_PROBLEM TO WORK ON_
Start at the line below containing "The image size is (692, 489)." and stop at the line containing "This screenshot has height=560, width=746.". Repeat every line of that stretch exactly, and nothing outside it.

##### THE DATA #####

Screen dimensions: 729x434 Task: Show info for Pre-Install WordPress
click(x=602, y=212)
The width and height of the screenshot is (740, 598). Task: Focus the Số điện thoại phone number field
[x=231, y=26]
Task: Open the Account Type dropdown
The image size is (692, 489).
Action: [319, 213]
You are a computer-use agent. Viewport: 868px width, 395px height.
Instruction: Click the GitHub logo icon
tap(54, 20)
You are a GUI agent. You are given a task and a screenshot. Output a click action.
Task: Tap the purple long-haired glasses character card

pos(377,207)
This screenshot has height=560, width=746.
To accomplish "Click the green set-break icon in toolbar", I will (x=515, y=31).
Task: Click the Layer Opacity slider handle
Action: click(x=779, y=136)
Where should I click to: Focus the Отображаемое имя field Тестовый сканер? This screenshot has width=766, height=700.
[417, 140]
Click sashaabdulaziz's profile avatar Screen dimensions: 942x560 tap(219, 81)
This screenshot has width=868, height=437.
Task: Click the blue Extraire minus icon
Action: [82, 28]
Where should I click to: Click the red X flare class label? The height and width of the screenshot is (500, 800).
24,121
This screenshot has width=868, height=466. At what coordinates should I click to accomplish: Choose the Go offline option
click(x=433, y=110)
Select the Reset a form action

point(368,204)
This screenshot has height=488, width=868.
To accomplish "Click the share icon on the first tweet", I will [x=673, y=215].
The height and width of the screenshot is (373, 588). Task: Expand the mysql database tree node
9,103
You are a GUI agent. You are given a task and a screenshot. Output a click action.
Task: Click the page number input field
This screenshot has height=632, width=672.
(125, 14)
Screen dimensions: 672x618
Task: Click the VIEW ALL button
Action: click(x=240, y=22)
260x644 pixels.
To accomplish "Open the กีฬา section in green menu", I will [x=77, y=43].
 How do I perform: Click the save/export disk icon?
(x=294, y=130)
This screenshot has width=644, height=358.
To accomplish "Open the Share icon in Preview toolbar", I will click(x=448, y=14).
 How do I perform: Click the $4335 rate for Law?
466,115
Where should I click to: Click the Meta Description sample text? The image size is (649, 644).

#####

_YOUR SOLUTION_
The image size is (692, 489).
Action: [319, 213]
You are a computer-use agent. Viewport: 868px width, 395px height.
Instruction: Click the GitHub logo icon
tap(54, 20)
You are a GUI agent. You are given a task and a screenshot. Output a click action.
Task: Tap the purple long-haired glasses character card

pos(377,207)
This screenshot has height=560, width=746.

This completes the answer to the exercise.